# Lucid Dreaming > Dream Control >  >  Turning sleep paralysis into a lucid dream?

## PaulMakesThings

I've often suffered from sleep paralysis, it was so bad that I could cause it just by worrying about it. Then out of necessity I learned to will myself out of it (into just being awake), or to go fully to sleep. Now that I'm starting to learn about inducing lucid dreaming I've been told that this is a good thing if you want to lucid dream, if I could master the transition from sleep paralysis to lucid dreaming I could enter an LD very easily because I can lie down and purposely enter SP in less than 10 minutes.

So my question is, is this really a good skill to have, and where can I learn about techniques to transition? If you have done it I'd like to hear of it. 

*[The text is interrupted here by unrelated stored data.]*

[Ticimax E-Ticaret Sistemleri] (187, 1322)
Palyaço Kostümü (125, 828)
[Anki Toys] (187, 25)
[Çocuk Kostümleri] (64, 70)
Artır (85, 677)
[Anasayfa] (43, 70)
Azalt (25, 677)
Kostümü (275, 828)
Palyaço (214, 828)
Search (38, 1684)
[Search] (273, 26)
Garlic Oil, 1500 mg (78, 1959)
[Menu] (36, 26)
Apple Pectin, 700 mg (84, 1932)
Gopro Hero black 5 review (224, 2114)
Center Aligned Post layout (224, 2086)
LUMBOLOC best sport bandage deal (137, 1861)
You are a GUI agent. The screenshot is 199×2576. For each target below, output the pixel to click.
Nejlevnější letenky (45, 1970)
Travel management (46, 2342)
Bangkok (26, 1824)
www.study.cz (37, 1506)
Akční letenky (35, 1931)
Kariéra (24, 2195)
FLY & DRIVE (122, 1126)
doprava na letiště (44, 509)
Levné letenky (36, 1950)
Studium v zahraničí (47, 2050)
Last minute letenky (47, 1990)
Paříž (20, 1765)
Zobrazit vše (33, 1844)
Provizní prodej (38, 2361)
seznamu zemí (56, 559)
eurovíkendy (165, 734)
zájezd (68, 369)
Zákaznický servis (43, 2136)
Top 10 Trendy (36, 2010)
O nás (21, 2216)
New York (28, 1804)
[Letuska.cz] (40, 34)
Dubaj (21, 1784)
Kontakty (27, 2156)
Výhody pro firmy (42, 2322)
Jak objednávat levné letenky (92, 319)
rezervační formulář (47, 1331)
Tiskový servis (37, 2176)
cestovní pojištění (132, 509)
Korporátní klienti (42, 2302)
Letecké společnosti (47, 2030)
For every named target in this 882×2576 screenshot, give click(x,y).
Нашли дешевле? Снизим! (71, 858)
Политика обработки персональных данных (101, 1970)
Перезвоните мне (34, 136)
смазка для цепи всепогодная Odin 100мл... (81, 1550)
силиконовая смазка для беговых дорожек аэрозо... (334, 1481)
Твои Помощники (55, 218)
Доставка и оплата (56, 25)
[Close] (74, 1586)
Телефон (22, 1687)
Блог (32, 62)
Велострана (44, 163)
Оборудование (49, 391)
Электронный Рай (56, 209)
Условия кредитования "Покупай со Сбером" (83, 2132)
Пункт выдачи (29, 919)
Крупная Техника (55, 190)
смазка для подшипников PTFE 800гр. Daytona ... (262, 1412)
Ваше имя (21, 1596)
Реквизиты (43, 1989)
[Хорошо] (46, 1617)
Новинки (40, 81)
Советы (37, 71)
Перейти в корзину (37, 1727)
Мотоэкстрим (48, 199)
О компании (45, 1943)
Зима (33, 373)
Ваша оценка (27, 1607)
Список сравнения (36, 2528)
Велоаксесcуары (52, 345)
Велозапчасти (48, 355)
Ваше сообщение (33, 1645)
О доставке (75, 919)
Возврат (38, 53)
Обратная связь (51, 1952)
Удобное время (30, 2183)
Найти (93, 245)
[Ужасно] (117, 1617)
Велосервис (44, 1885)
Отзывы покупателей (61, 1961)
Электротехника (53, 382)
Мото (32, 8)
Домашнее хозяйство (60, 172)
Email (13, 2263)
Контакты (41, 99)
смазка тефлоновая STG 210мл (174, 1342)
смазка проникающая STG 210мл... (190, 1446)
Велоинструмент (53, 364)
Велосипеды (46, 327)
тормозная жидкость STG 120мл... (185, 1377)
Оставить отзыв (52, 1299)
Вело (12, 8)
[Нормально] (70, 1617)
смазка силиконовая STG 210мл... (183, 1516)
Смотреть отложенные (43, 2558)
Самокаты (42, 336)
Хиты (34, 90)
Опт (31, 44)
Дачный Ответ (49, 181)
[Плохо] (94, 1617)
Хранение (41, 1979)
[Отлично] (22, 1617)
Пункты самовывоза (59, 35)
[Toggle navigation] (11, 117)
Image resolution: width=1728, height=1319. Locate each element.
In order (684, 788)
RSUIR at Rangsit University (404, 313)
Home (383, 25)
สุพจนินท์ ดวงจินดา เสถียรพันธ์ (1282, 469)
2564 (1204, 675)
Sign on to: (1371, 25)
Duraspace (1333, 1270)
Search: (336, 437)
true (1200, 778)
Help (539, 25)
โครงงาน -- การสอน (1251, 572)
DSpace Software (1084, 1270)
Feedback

So far I've tried expecting things to happen, like for a person to enter the room, or the wall to fall away, sometimes it works but I still can't move. I discovered that ability when I used to think I was actually awake and paralyzed when SP set in, whatever I feared would happen, this taught me that my expectations controlled what happened. Expecting to be able to get up and move doesn't work, and if I just fight and wriggle I feel like I'm in a tight straight jacket and the feeling either induces a nightmare or wakes me up.

----------


## hermine_hesse

Unfortunately, the term Sleep Paralysis has a lot of ambiguity in the LD community.  There is Isolated Sleep Paralysis, which is a medical condition, and there is sleep paralysis as a term for the bundle of sensations someone feels when entering a WILD.

The first type (ISP) occurs when you become conscious of REM atonia during sleep.  You are conscious, although may be in a type of dreamy state and are usually aware of your surroundings.  Sometimes the experience is accompanied by an evil presence.  Since you said you 'suffer' from sleep paralysis, I assume that this is the type of sleep paralysis you are talking about (please correct me if I'm wrong).  Most people are not familiar with ISP, since experiencing it on a regular basis is pretty rare. 

When people say that you can use sleep paralysis to enter lucid dreaming, they are talking about the second kind of SP (sensations surrounding WILDs) and not the medical condition.  It may be possible to use ISP (the medical condition) to enter LDs.  I have heard of this happening, but never have spoken directly to anyone who suffers from the medical condition who has done it.  I suffered from the medical for over fifteen years, having episodes as often as once a week, and am a natural lucid dreamer and have been lucid dreaming longer than that.  I have never entered from ISP into a lucid dream, or even had them occur on the same night.  All of my episodes were accompanied by a shadow demon, so I always wanted to get out of the experience as soon as possible, not prolong it into a LD.  Once or twice, I had what felt like astral projection (I left my body and was in a dream state, but it felt different than an LD), but the shadow demon was still present.

Unless the advice your receiving on entering ISP into a lucid dream is from someone who actually experiences the medical condition or is intimately familiar with it, I would take it with a grain of salt.

----------


## PaulMakesThings

It sounds like you have a pretty good understanding of the situation. The person who told me this does not have sleep paralysis. Even though I can lucid dream my sleep paralysis feels nowhere near transitioning, I was not aware there were multiple types, and mine set in during my early teens when I was given ritalin in high doses for several years when I am actually an extremely focused person, it caused me to go days without sleeping until I hallucinated and became paranoid. That was when I started waking up unable to move and feeling like a bug in a spiders wrappings, and when I stopped taking ritalin the condition continued. Like the SP you describe there is often a frightful presence nearby, and it doesn't feel like a dream. So maybe it is enough that I've learned how to end it quickly. Thanks for the new perspective on it.

----------


## The Cusp

From SP, you want to shake loose your dream body.  The literature on OBEs is full of good methods such as rolling out of your body and the like.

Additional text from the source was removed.